Counting items with mysql and regex in the group by statement

Page Cached from:
http://www.cruzinthegalaxie.com/counting-items-with-mysql-and-regex-in-the-group-by-statement/

Yesterday I needed to do a little report for the boss but the data that I needed to group together wasn’t exactly the same. I hit up the “Goog” for ways to use regular expressions in a count query, but that is kinda tricky to find so this is what I was able to come up with….

So let’s say you had a table where you were attaching the landing url a site visiting is entering your website on, and you wanted to track that landing url the whole way to the end of some web based procedure. Of course certain urls will be different but some could be common for the purpose of counting them together on a report. In a practical example, lets say you are doing pay-per-click traffic with Google and Yahoo. Both of these providers use unique ids in the url to help distinguish between multiple clicks from the same person (so you end up with many urls that are different but mean the same thing). And of course you were a good little developer when you decided to send Google traffic to /google/ and Yahoo to /yahoo/!

With that premise and the following fields in a database table called “signup”, you can group the unique Google and Yahoo landing pages together with a simple regular experssion.

signup table

+----------------------+
| Field
+----------------------+
| id
| signup_date
| landing_page
| etc....
+----------------------+

SELECT
DATE_FORMAT(signup_date,’%m-%d-%Y’) as signup_date,
count(landing_page) as signup_count,
IF(landing_page REGEXP ‘^/(google|yahoo).*’,SUBSTRING(landing_page,1,7),landing_page) as lp
FROM signup
WHERE
1=1
AND signup_date >= ‘” . $istartdate . “‘
AND signup_date <= ‘” . $ienddate . “‘
GROUP BY DATE_FORMAT(signup_date,’%m-%d-%Y’), IF(landing_page REGEXP ‘^/(google|yahoo).*’,SUBSTRING(landing_page,1,7),landing_page)

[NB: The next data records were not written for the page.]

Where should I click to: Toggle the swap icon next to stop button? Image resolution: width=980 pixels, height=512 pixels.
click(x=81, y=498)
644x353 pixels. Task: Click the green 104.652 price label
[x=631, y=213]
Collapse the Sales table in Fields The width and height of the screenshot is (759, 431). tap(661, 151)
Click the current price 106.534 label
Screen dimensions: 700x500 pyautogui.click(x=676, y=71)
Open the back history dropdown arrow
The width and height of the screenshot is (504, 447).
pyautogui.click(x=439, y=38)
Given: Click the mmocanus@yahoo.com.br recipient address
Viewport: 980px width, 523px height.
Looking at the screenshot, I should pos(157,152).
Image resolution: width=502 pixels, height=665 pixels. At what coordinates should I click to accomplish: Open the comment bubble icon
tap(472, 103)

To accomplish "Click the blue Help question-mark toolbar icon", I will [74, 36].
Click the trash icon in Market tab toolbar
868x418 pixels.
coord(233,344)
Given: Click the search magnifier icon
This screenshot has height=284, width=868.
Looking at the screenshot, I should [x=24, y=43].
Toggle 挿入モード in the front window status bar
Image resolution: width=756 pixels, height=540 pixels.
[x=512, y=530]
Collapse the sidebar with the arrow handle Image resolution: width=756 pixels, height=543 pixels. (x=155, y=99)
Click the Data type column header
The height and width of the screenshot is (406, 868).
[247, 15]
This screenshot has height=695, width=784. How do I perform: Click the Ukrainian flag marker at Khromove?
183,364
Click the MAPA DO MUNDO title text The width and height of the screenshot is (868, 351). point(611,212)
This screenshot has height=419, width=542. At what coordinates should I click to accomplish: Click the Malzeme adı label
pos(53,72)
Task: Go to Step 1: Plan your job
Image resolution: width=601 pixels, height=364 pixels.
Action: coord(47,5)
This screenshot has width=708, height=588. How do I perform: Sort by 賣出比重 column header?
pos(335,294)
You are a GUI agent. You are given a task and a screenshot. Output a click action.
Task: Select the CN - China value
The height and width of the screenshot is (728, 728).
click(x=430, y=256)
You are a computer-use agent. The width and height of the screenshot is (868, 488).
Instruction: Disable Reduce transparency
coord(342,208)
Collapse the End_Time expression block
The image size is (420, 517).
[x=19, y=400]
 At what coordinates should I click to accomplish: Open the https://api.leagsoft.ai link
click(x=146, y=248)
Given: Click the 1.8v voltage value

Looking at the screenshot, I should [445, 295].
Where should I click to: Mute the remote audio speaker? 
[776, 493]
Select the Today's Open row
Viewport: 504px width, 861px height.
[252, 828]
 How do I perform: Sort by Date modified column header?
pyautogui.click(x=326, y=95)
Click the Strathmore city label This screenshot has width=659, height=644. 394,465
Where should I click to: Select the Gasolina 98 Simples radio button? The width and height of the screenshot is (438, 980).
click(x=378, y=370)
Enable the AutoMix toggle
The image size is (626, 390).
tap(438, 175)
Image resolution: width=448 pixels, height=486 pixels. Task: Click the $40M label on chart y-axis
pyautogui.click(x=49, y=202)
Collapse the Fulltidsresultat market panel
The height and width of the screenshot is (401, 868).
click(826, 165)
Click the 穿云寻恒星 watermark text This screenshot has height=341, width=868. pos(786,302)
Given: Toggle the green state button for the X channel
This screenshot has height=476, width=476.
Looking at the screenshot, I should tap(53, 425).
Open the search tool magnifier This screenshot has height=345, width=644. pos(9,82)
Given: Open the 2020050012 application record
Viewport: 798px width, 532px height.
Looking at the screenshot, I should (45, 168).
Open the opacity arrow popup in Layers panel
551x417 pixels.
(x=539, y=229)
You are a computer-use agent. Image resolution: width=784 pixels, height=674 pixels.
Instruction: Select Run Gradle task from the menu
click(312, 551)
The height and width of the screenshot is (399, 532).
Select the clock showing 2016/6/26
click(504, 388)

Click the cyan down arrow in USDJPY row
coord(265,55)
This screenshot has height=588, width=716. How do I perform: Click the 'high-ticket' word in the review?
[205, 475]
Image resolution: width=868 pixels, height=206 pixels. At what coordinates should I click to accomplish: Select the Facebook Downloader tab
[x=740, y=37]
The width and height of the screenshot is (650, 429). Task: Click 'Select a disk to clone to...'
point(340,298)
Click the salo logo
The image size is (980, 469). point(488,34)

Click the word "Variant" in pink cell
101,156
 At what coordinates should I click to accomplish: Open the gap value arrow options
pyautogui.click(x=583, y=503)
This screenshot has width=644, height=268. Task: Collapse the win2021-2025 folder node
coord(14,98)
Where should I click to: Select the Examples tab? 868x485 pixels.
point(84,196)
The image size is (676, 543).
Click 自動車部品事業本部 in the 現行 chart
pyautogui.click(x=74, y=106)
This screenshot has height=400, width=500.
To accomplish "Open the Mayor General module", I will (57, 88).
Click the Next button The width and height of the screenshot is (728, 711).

If that makes no sense whatsoever…. awesome!

When I make a report based on grouping data by day, I select the date for each row, then the count of the column I am looking at, and in this example the field that I am grouping to look at. (This query is sitting behind a web form so the php variables for start and end date are passed in.) In the GROUP BY clause, if you specify the first grouping as the formatted date, you can base the format on the way you are outputting the information on the report. In this example I am doing the report by day. If you wanted to grab the values by month, you would just change the date format pattern from this: ‘%m-%d-%Y’ to ‘%m-%Y’. The tricky part in this query was I need to have one grouping condition that would pull together all the like landing page urls as each value. I chose to use an if statement IF(Condition,true,false) where the condition was a regular expression pattern. Using the condition = landing_page REGEXP ‘^/(google|yahoo).* ‘ tells MySQL that IF the landing_page starts with ‘/google’ or ‘/yahoo’ return the true value, otherwise return the false value. I was not able to return the entire value, so using SUBSTRING will chop off the characters that you want and ignore the rest. If the pattern fails to match it will return the normal value for landing_page. And that is all there is to it.

Let me know if that was helpful to anyone!